══ Data excerpts ══

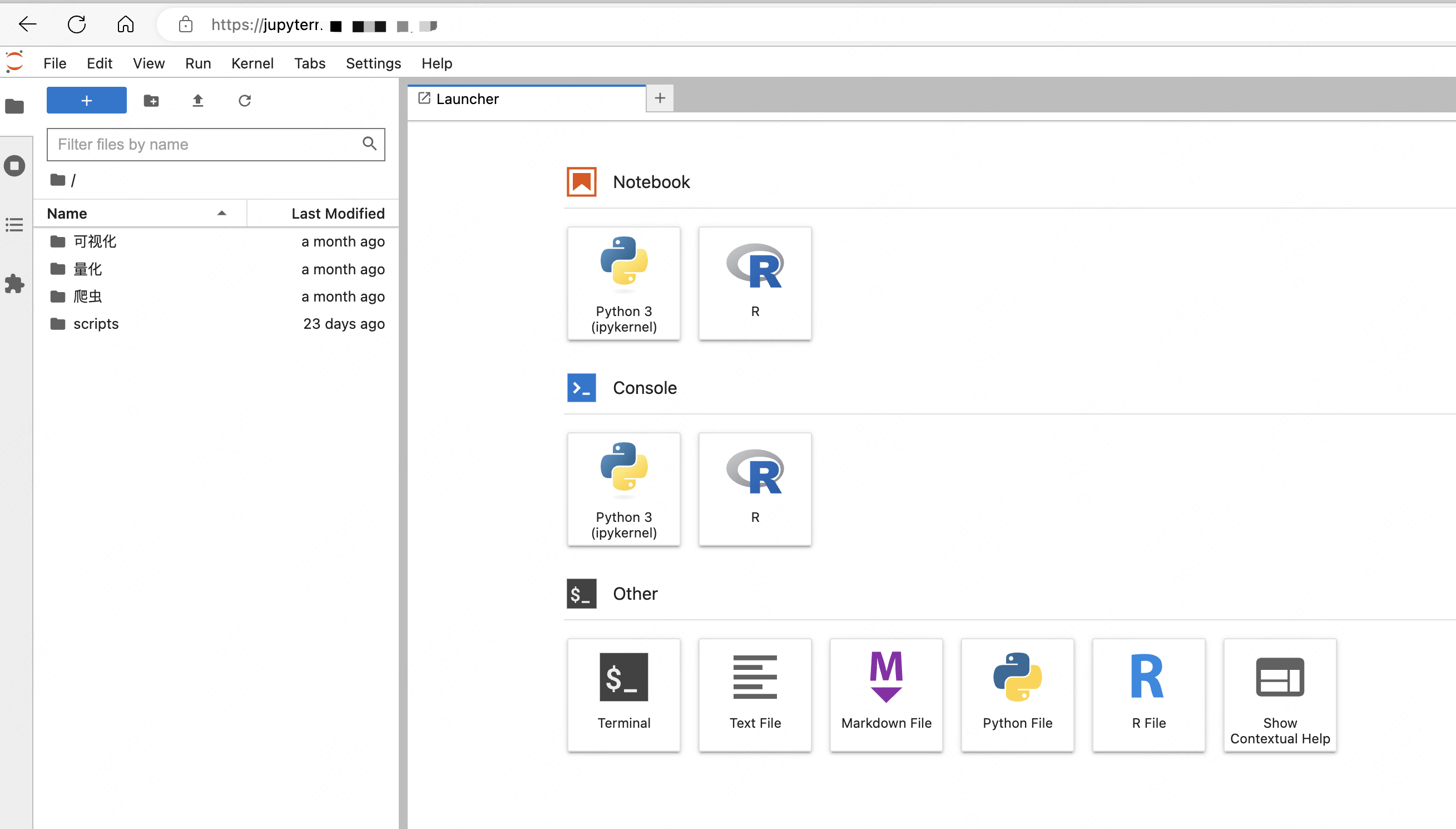Click the Filter files by name field
The image size is (1456, 829).
point(205,145)
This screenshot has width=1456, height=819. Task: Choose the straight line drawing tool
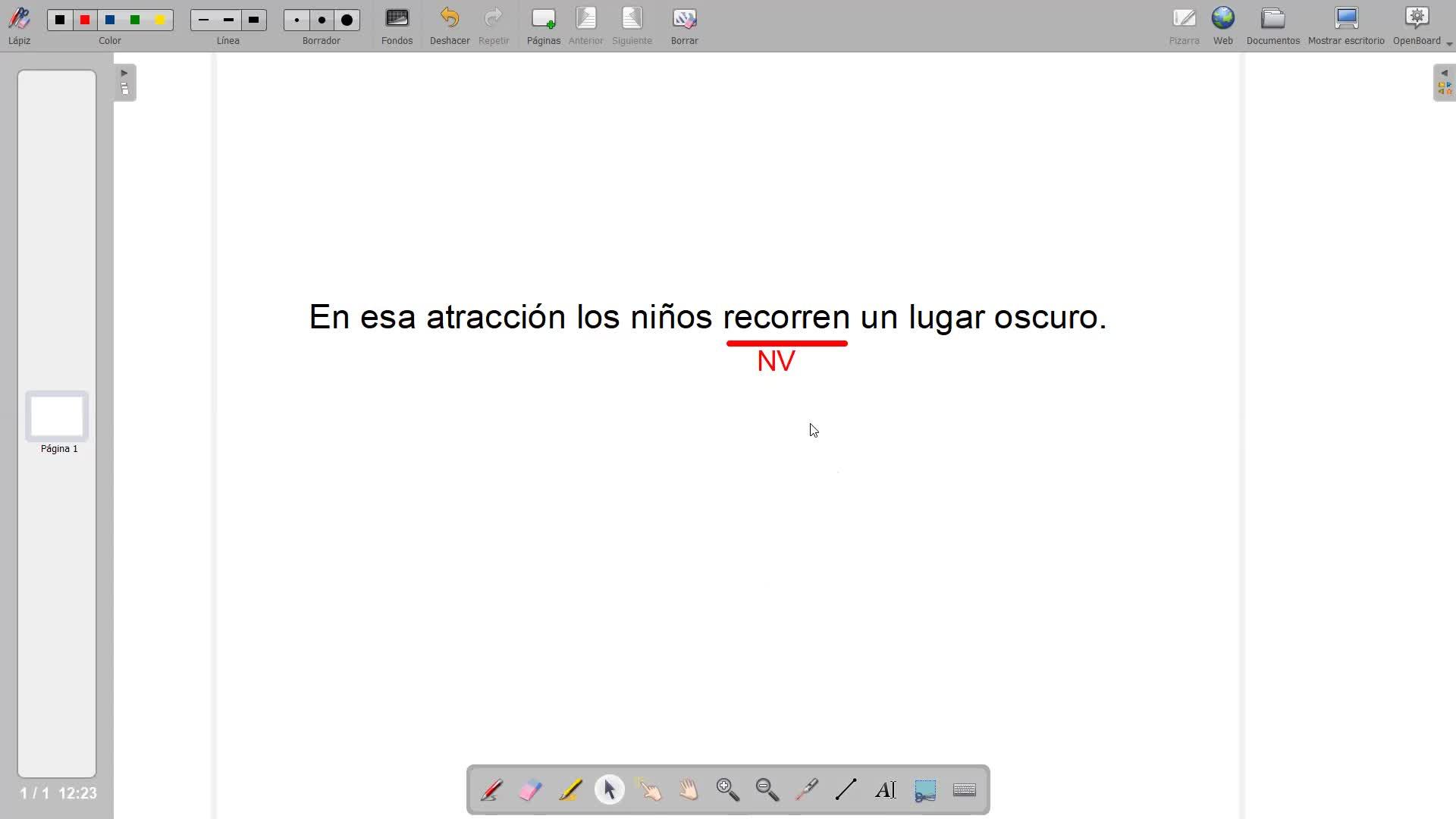click(846, 790)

═══

Work required: Reproduce word for word the lines running from the line with "This screenshot has" through the end of the data, both included, and nothing else; leave out the pictures.

Exercise output:
This screenshot has width=1456, height=819. Task: Choose the straight line drawing tool
click(846, 790)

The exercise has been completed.